For one, because Mainländer’s philosophy, in its nihilistic tendencies, also includes a call for itw own self-destruction, not only through suicide or general decline, but through the conscious choice of celibacy: “The immanent philosophy does not recognize any miracle and does not know how to account for events in another unknown world, which would be a consequence of the actions of this world. Therefore, there is for it only a completely certain negation of the will to live, which is expressed by virginity. As we have seen in physics, the human being finds absolute annihilation in death; nevertheless, he is only apparently extinguished if he continues to live in his children, for in these children he has already risen from the dead: he has embraced life in them anew and affirmed it for an indeterminate time.”

Given that Mainländer was very consistent with his beliefs, he died single and childless, having decided to forgo that part of the human experience to avoid continuing his presence through his descendants in a world he considered hell just for the sake of existing. Quite a fittingly despondent end for a thinker who rejected life itself.

I compare and contrast this ideas with my own quest for affection because I realize that my natural drive is to try to find a force, the force, love, to build, bind, preserve and expand a community of my own into the future with the ease, the comfort, the sweet delusion of an ascetic life that considers procreation and reproduction as part of the entropy that makes life miserable.

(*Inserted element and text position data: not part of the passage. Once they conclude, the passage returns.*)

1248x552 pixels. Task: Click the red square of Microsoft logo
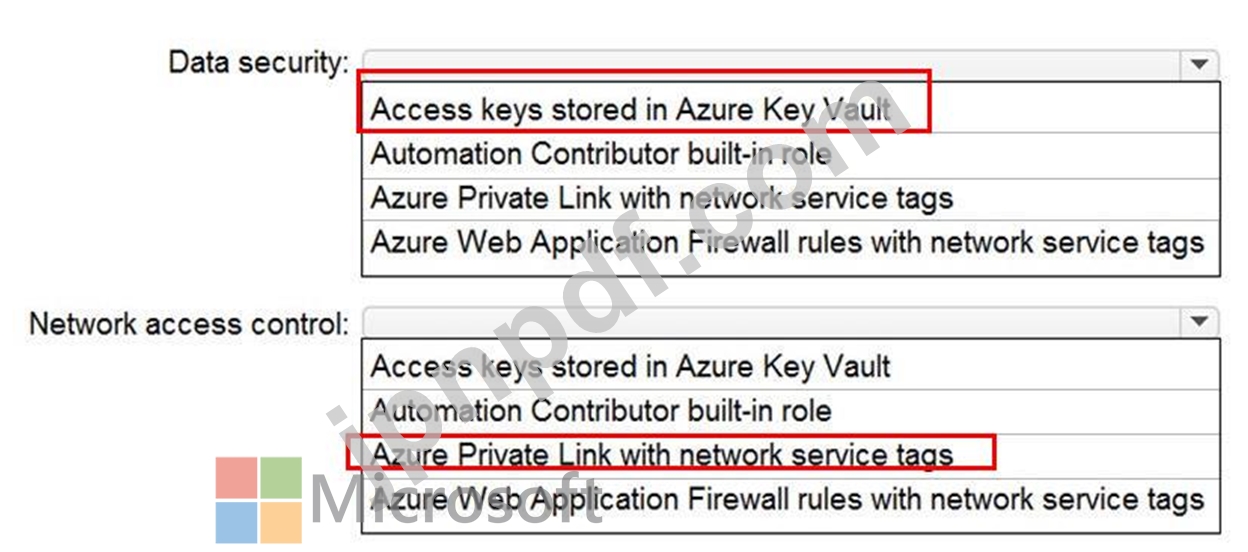[x=236, y=478]
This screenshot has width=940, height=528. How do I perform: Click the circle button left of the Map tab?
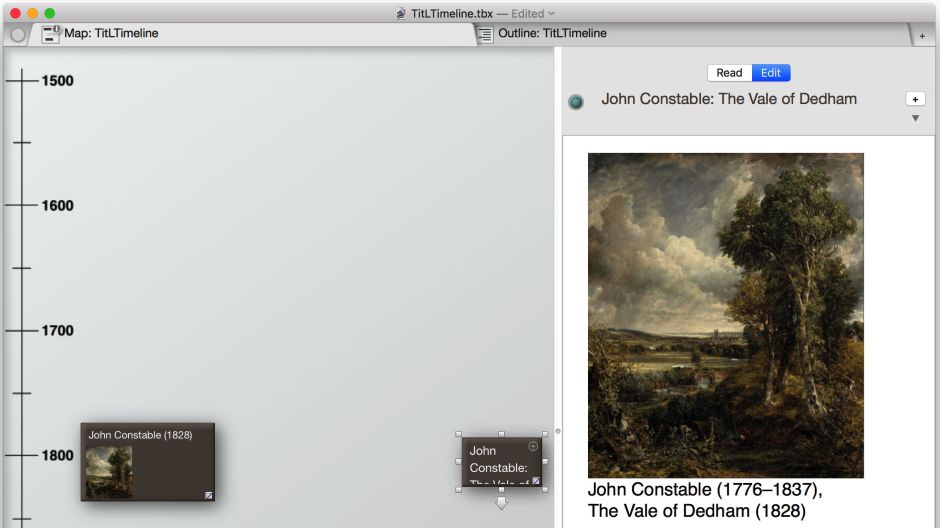pos(17,34)
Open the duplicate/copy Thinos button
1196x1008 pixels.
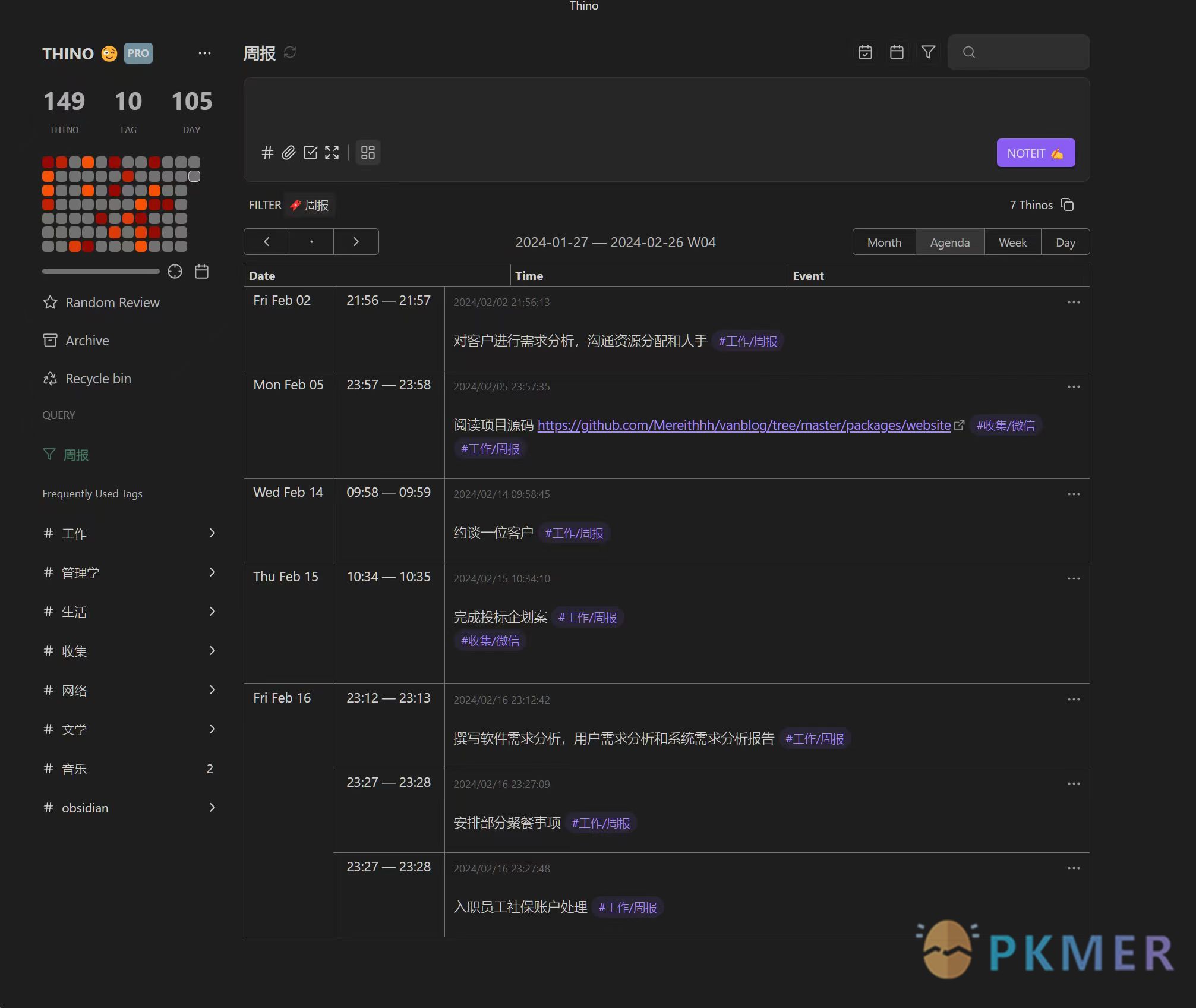click(1069, 205)
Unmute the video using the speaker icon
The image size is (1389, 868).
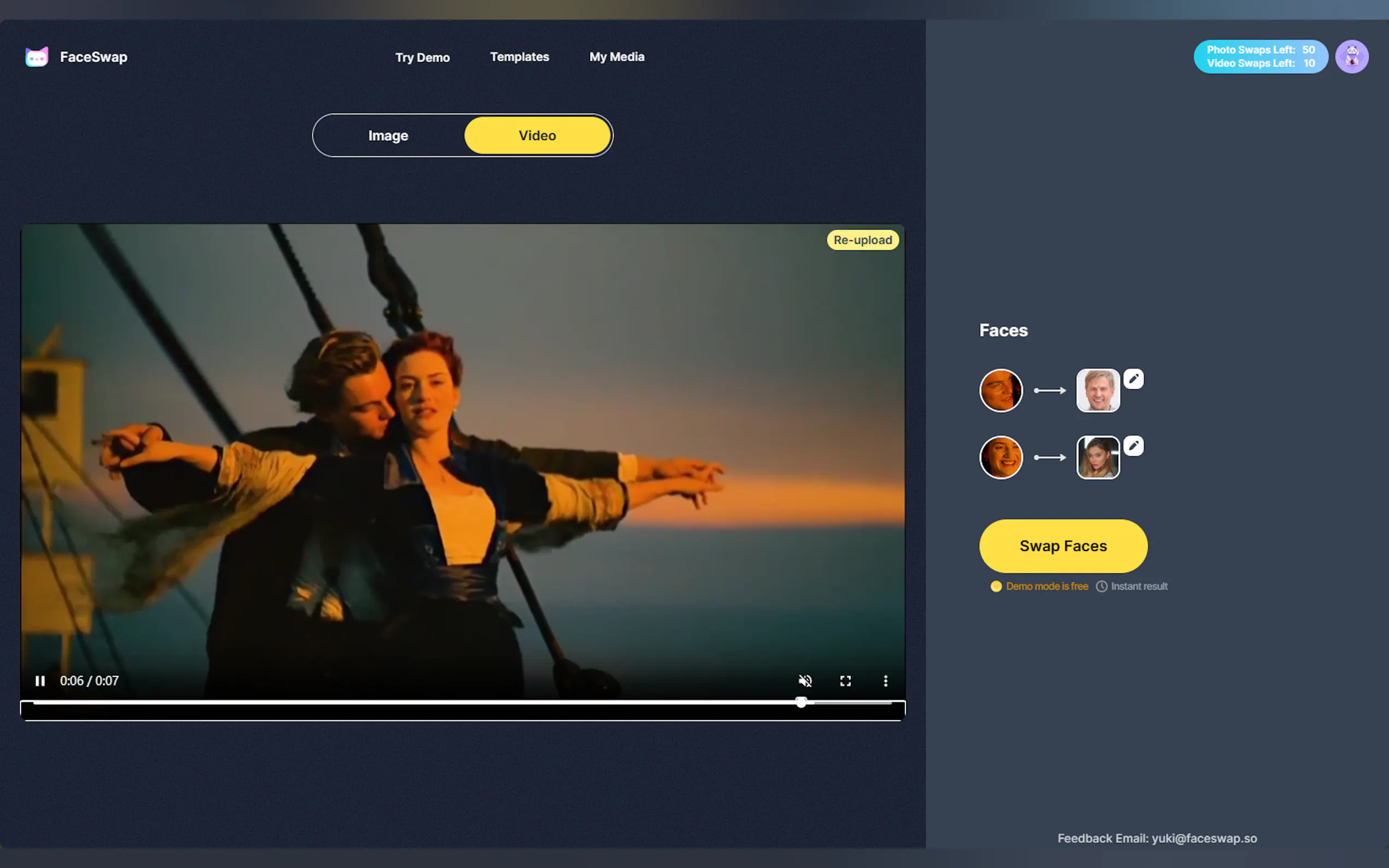[x=805, y=681]
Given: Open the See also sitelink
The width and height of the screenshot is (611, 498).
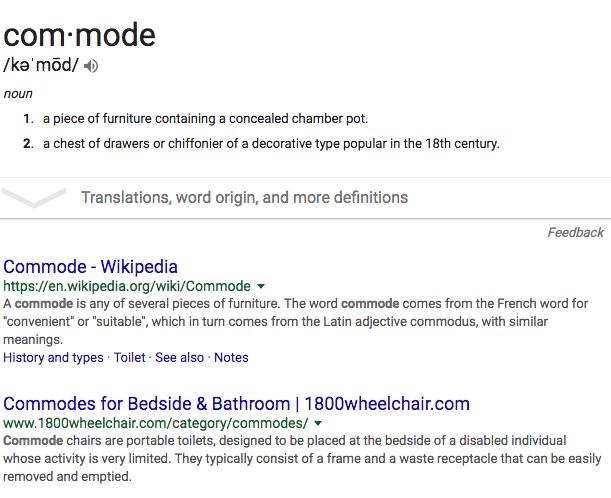Looking at the screenshot, I should (179, 357).
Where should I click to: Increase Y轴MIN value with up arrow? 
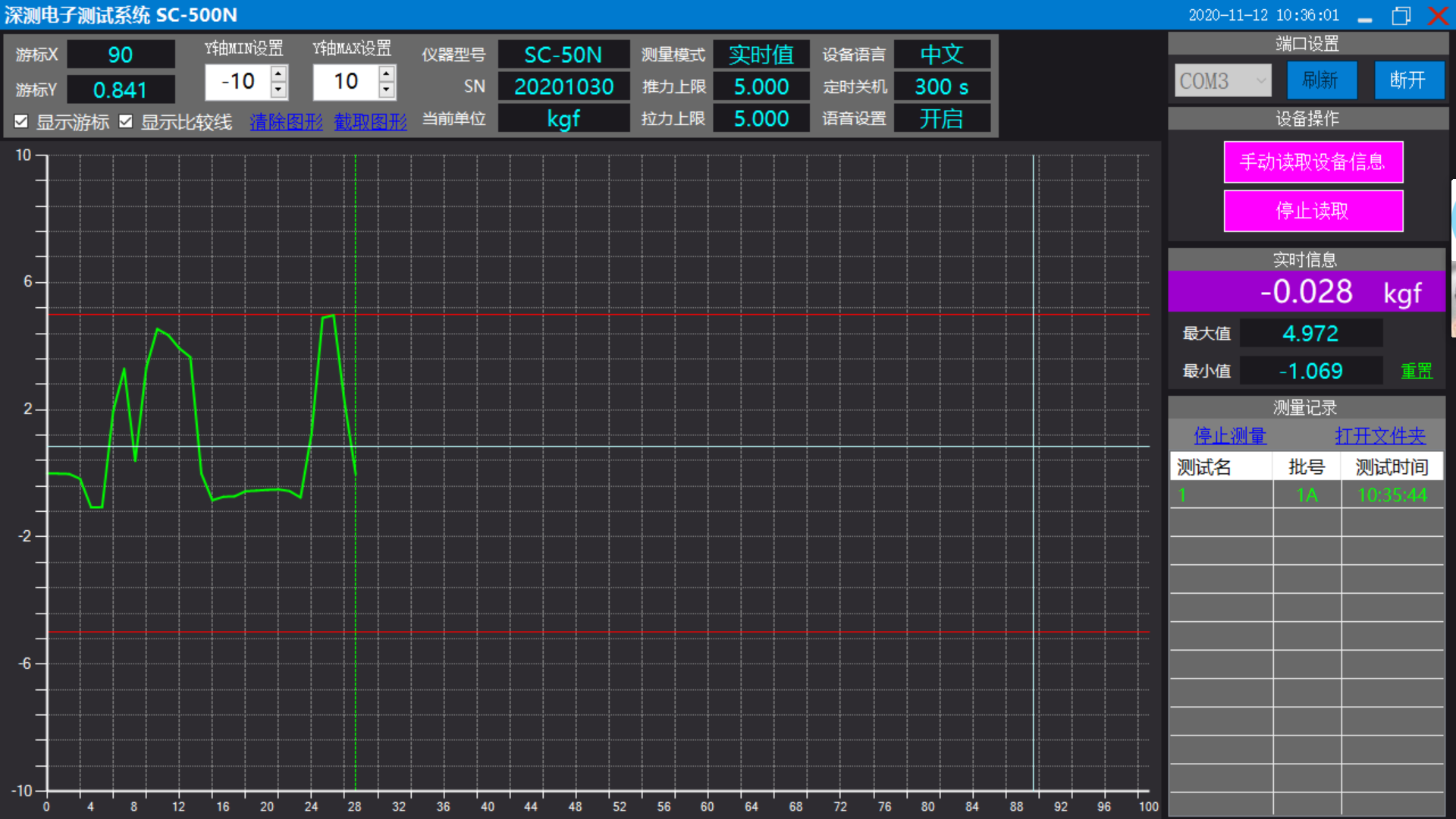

Unlike Mainländer, my conception of existence does not entail a predisposed inclination to suffering due to the imminent destruction of the Universe, but as a sign of its eternal and perennial value: the will-to-live necessarily means a struggle to be overcome, a pain to be cured, a loneliness to be ended by finding the affections needed to make life worth for us and for future generations.

Pessimism such as the one espoused by Mainländer becomes an easy way out when everything seems lost and when we get embraced by the darkness of isolation. To see existence as hell and death as its end would be the easy way out for a loveless life, in which struggle means misery.

But if my own struggle to find the emotional availability to create deep bonds, and my own secure affections, such as the one my dear parents work hard to keep, by travelling land and see to make more proximate, mean something, is that the prize of love is love itself.

Pope Francis, despite his many issues in other areas, has been quite wise in understanding this reality, by simply saying that “God’s tenderness leads us to understand that love is the meaning of life.” It is in love, in proximity, in affection that we find meaning and order, not only for ourselves, but by ourselves in our families, our communities, our small platoons, all up to the whole of humanity and the Universe itself.

Mainländer’s conception of existence was one of a lonely, depressed man who, despite finding some solace in his work, his country and his call to letters, to arms and to politics, could not live up to love more and rise above the losses that permeated his life. And just as death pushed him to take his own life, his ideas remained as a testament of a kind but defeated soul who took his sadness on creation itself, blaming his suffering on the very nature of the universe as a cosmic, decaying corpse who was meant to self-destruct through itself until the end of everything and all.

A Christian, a conservative, and ultimately, a decent human outlook on life and love needs to consider that existence is indeed both a gift and a struggle that we could not reject and from which we cannot back down. Its value is both inherent in its nature and given through its ongoing experience, and love, love is the substance that binds it all together, from its conception to its survival.

We love what is close to us, and we fight to keep it close to us. We value it because it gives meaning to our existence as part of something bigger, of something in which we act not only for ourselves but for others, even to the point of self-sacrifice.

Maybe that’s the lesson we need to keep in mind as we look, fail and get back on our feat in our quest for love. For love itself is what makes life worth living.